Since these hints are interpreted always by a particular policy implementation, the exact definitions of ‘close’ and ‘far’ are also somewhat policy-specific. However as a general rule of thumb containers running

on CPUs within the same NUMA nodes are considered ‘close’ to each other,
on CPUs within different NUMA nodes in the same socket are ‘farther’, and
on CPUs within different sockets are ‘far’ from each other

These hints are expressed by container affinity annotations on the Pod. There are two types of affinities:

affinity (or positive affinty): cause affected containers to pull each other closer
anti-affinity (or negative affinity): cause affected containers to push each other further away

Policies try to place a container

close to those the container has affinity towards
far from those the container has anti-affinity towards.

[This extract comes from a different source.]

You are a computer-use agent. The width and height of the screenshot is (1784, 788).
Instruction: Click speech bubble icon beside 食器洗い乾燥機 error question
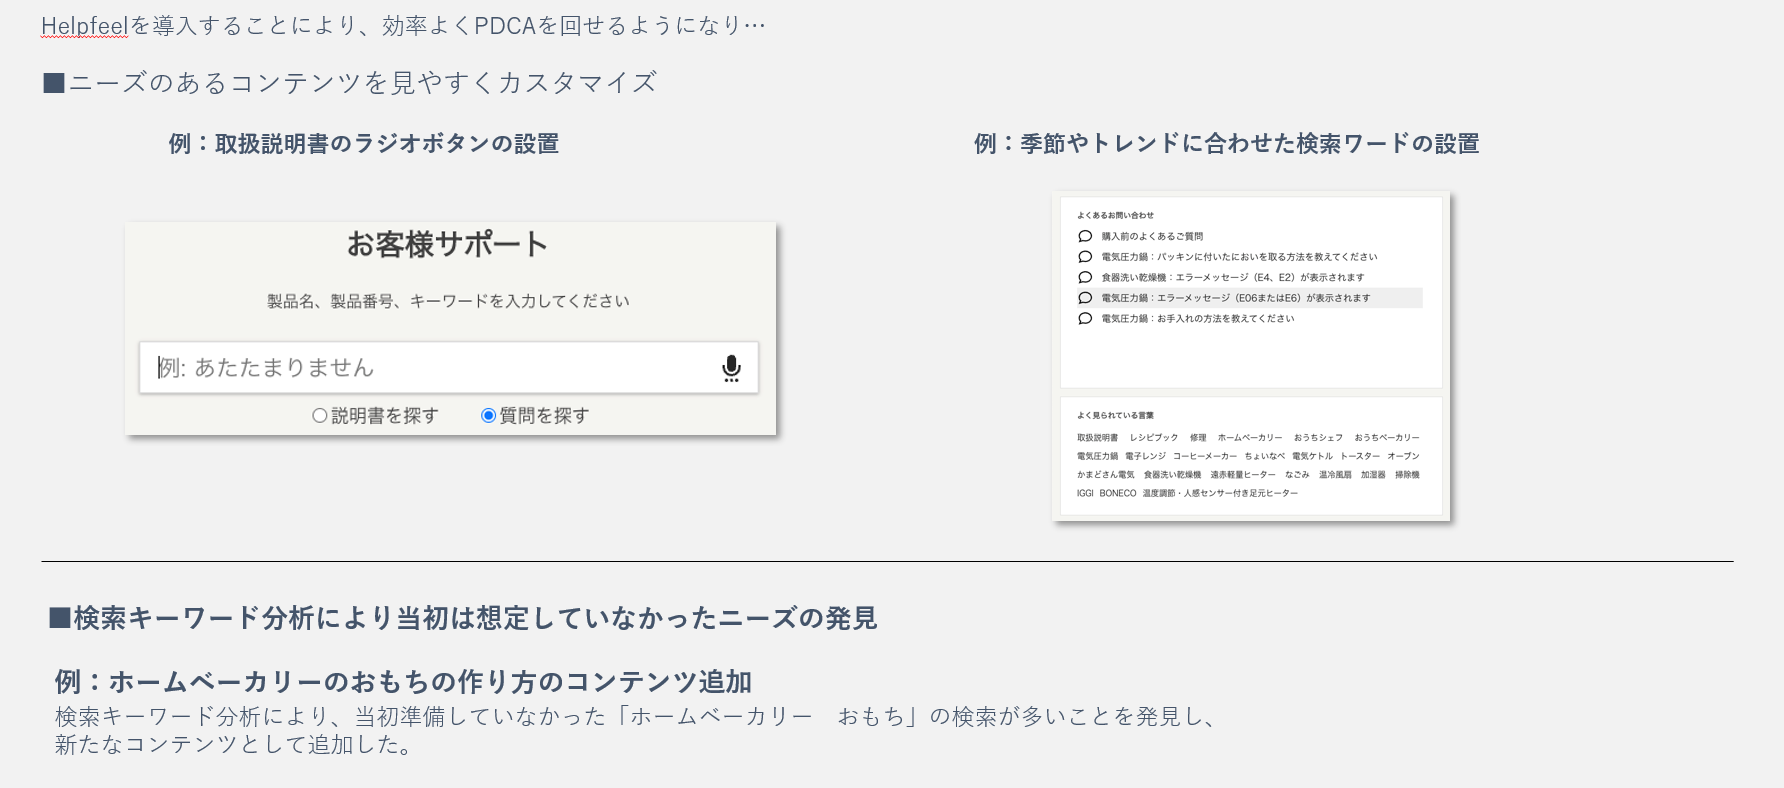click(1085, 278)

Affinity Annotation Syntax

Affinities are defined as the cri-resource-manager.intel.com/affinity annotation. Anti-affinities are defined as the cri-resource-manager.intel.com/anti-affinity annotation. They are specified in the metadata section of the Pod YAML, under annotations as a dictionary, with each dictionary key being the name of the container within the Pod to which the annotation belongs to.

metadata:
  anotations:
    cri-resource-manager.intel.com/affinity: |
      container1:
        - scope:
            key: key-ref
            operator: op
            values:
            - value1
            ...
            - valueN
          match:
            key: key-ref
            operator: op
            values:
            - value1
            ...
            - valueN
          weight: w

An anti-affinity is defined similarly but using cri-resource-manager.intel.com/anti-affinity as the annotation key.

metadata:
  anotations:
    cri-resource-manager.intel.com/anti-affinity: |
      container1:
        - scope:
            key: key-ref
            operator: op
            values:
            - value1
            ...
            - valueN
          match:
            key: key-ref
            operator: op
            values:
            - value1
            ...
            - valueN
          weight: w

Affinity Semantics

An affinity consists of three parts:

scope expression: defines which containers this affinity is evaluated against
match expression: defines for which containers (within the scope) the affinity applies to
weight: defines how strong a pull or a push the affinity causes

Affinities are also sometimes referred to as positive affinities while anti-affinities are referred to as negative affinities. The reason for this is that the only difference between these are that affinities have a positive weight while anti-affinities have a negative weight.

The scope of an affinity defines the bounding set of containers the affinity can apply to. The affinity expression is evaluated against the containers in scope and it selects the containers the affinity really has an effect on. The weight specifies whether the effect is a pull or a push. Positive weights cause a pull while negative weights cause a push. Additionally, the weight specifies how strong the push or the pull is. This is useful in situations where the policy needs to make some compromises because an optimal placement is not possible. The weight then also acts as a way to specify preferences of priorities between the various compromises: the heavier the weight the stronger the pull or push and the larger the propbability that it will be honored, if this is possible at all.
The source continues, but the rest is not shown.